# Recommendations for used rack mount Compressor/Limiter/Gate units



## prodigal_son (Apr 23, 2009)

After listening to myself play live a few times, I have noticed that there really is quite a bit of volume and dynamic variances in my sound. Unfortunately my ears don't like it and would prefer to have a more "consistant" sound while I play live. I am more of a high gain type of player and would ultimately like something for both leads and rhythms. Could anyone on here recommend an decent affordable unit that would take care of this type of thing for me?


----------



## mhammer (Nov 30, 2007)

The specification of a rackmount unit makes it sort of a loaded question. So, why rackmount?


----------



## prodigal_son (Apr 23, 2009)

mhammer said:


> The specification of a rackmount unit makes it sort of a loaded question. So, why rackmount?

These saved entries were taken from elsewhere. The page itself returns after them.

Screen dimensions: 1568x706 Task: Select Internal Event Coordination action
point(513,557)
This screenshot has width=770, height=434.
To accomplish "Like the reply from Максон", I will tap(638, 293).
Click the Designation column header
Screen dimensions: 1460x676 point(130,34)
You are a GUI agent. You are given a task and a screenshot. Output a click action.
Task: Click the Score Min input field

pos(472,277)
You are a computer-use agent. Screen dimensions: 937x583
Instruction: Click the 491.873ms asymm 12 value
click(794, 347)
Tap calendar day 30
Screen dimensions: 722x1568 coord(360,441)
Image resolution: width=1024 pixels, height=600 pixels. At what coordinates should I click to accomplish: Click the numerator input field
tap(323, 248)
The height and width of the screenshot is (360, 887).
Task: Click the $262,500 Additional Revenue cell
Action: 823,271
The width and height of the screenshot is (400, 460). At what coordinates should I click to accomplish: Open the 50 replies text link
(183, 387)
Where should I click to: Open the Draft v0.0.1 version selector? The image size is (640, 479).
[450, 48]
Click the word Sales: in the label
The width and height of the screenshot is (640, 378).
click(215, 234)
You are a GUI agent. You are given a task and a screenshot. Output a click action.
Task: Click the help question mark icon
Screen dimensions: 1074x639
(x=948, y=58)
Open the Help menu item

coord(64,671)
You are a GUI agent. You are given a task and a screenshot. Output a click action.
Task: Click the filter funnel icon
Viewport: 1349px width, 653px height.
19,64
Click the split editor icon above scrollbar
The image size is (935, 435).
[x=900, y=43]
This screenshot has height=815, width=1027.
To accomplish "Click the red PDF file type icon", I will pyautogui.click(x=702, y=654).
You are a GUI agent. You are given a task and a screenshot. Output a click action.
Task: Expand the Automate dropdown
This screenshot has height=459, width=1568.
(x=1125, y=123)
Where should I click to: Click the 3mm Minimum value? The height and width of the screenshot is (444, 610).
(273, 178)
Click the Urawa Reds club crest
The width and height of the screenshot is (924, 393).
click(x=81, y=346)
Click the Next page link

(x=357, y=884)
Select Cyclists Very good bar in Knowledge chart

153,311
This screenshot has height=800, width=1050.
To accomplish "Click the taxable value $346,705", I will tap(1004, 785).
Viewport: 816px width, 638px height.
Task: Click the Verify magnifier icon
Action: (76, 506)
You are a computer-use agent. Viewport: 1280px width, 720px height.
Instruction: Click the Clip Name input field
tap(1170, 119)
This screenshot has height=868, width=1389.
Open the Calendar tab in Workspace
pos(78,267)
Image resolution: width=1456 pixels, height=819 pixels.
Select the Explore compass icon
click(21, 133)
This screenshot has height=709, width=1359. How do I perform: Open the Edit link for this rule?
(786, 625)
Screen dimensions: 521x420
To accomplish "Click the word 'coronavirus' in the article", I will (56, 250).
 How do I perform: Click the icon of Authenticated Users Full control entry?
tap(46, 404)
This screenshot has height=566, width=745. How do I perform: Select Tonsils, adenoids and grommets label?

I am not much of a pedal guy. The ones I do have are looped into my MIDI switcher. I used to have a BOSS CS-3 back in the day, and it worked pretty good, but it will not do everything I need on the fly. I just figured it would be better to have something that is programmable for various usages i.e. dirty leads, clean rhythms, dirty rhythms etc.. Pardon my ignorance. I have never seen a floor unit that actually does all of these things and is programmable. If there is something better, please feel free to explain it. Any wisdom from other knowledgable guitarists is all I am really looking for.


----------



## mhammer (Nov 30, 2007)

Ok, clearer request now.

The notion of alternate compression settings for different purposes is something you generally *won't* find in a floor pedal. So your instincts to look for a rackmount unit are, in retrospect, spot on. What remains unclear is whether there is anything out there which provides both flexibility of adjustment AND programmability or presets.

Your previous satisfaction with a CS-3 suggests that what you are essentially looking for as something like a CS-3 but which would allow you to have a couple of different compression-amount/level settings. Am I correct?

Here's one possibility in a floorpedal format: Analog Man Compressor Pedal Page

The Orange Squeezer and Ross/Dynacomp compressors have slightly different personalities. The Squeezer is more like a limiter, providing get-in-and-out-fast peak control, and the Ross/Dynacomp side is more for folks who want notes to hang around a while. One of the Analogman units allows you to select between the two. Whether those "personalities" fill your needs is another thing entirely, but it is obviously a simple arrangement with two presets.


----------



## prodigal_son (Apr 23, 2009)

What I need is something that can compress/gate/limit my signal on the fly and will work with my MIDI looper/switcher. I'd like to be able to press one button on my foot controller and have a nice even lead volume or a consistant high gain rhythm sound with little noise or a full and even clean sound.


----------



## mhammer (Nov 30, 2007)

Well, now you've moved beyond the perimeter of my expertise.


----------



## prodigal_son (Apr 23, 2009)

TC Electronic | Nova Dynamics

This looks pretty cool. Maybe I am not sure what I am looking for.


----------



## Guest (Apr 9, 2010)

There aren't any MIDI controllable analog compressors that I can think of. And if they exist, I'd bet good money they're very expensive. It's costly to automate analog processing and it's probably a very low demand, niche market, an all-analog, MIDI-controllable compressor.

Some nice, reasonably priced analog compressors you can look at are the Alesis 3630 and the FMR RNC. The 3630 is a dual compressor and if you're not compressing a stereo signal you can chain one compressor into the other, run them both subtle, for some very nice studio wizardry style compression. The FMR actually uses multiple compressors when you engage the "Really Nice" mode and it sounds, well, really nice.

If you really need MIDI and patch capabilities you'll need to look at digital units. The TC unit above is a nice entry model and it'll fit on y our pedal board but it does not offer any MIDI patch change capabilities. For a nice, digital, but not too expensive option you can look at the Lexicon MX200 multi-fx compressor. You'll be hard pressed to find a rack mount, digital unit that *just* does compression (at a reasonable price). You need to look multi-FX here.


----------



## prodigal_son (Apr 23, 2009)

I have been looking at used DBX stuff on ebay. The newer TC Electronic stuff looks quite usable too. Cheers!!


----------



## Guest (Apr 9, 2010)

prodigal_son said:


> I have been looking at used DBX stuff on ebay. The newer TC Electronic stuff looks quite usable too. Cheers!!


If you like the sound of the DBX units the MX200 uses their licensed compression algorithm.


----------



## prodigal_son (Apr 23, 2009)

Got a used dbx 266XL the other day. Will be using it tomorrow evening.


----------